This is the multi-page printable view of this section. Click here to print.
0.3.x
- 1: Overview
- 2: Admission
- 3: Architecture
- 4: Controllers
- 5: Quickstart
- 6: Scheduler
1 - Overview
Slurm and Kubernetes are workload managers originally designed for different kinds of workloads. In broad strokes: Kubernetes excels at scheduling workloads that typically run for an indefinite amount of time, with potentially vague resource requirements, on a single node, with loose policy, but can scale its resource pool infinitely to meet demand; Slurm excels at quickly scheduling workloads that run for a finite amount of time, with well defined resource requirements and topology, on multiple nodes, with strict policy, but its resource pool is known.
This project enables the best of both workload managers. It contains a Kubernetes scheduler to manage select workload from Kubernetes.
For additional architectural notes, see the architecture docs.
Features
Slurm
Slurm is a full featured HPC workload manager. To highlight a few features:
- Priority: assigns priorities to jobs upon submission and on an ongoing basis (e.g. as they age).

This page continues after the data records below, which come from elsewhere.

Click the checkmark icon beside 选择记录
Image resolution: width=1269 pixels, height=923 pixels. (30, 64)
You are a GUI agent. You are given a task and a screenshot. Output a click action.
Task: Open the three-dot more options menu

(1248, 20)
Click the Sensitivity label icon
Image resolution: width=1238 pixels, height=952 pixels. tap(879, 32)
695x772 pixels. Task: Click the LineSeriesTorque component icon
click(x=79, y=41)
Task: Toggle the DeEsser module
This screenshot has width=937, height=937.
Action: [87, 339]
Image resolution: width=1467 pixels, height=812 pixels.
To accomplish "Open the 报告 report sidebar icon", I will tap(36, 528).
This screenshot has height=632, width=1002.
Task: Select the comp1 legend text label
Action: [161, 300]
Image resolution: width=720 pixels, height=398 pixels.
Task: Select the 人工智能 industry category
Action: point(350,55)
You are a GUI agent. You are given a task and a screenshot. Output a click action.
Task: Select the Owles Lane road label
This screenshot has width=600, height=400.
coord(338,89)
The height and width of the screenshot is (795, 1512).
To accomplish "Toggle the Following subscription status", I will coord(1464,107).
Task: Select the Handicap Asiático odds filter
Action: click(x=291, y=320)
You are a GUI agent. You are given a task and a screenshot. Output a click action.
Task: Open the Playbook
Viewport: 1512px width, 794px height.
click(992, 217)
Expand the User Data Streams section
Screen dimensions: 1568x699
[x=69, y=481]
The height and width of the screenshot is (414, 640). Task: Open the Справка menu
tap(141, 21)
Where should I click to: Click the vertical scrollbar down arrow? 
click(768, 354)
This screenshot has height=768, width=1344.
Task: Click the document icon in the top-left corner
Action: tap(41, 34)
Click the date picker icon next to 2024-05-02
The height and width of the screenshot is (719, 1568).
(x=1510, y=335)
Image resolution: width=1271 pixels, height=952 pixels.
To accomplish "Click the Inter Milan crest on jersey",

- Preemption: stop one or more low-priority jobs to let a high-priority job run.
- QoS: sets of policies affecting scheduling priority, preemption, and resource limits.
- Fairshare: distribute resources equitably among users and accounts based on historical usage.
Limitations
Installation
Install the slurm-bridge scheduler:
helm install slurm-bridge oci://ghcr.io/slinkyproject/charts/slurm-bridge \
--namespace=slinky --create-namespace
For additional instructions, see the quickstart guide.
License
Copyright (C) SchedMD LLC.
Licensed under the Apache License, Version 2.0 you may not use project except in compliance with the license.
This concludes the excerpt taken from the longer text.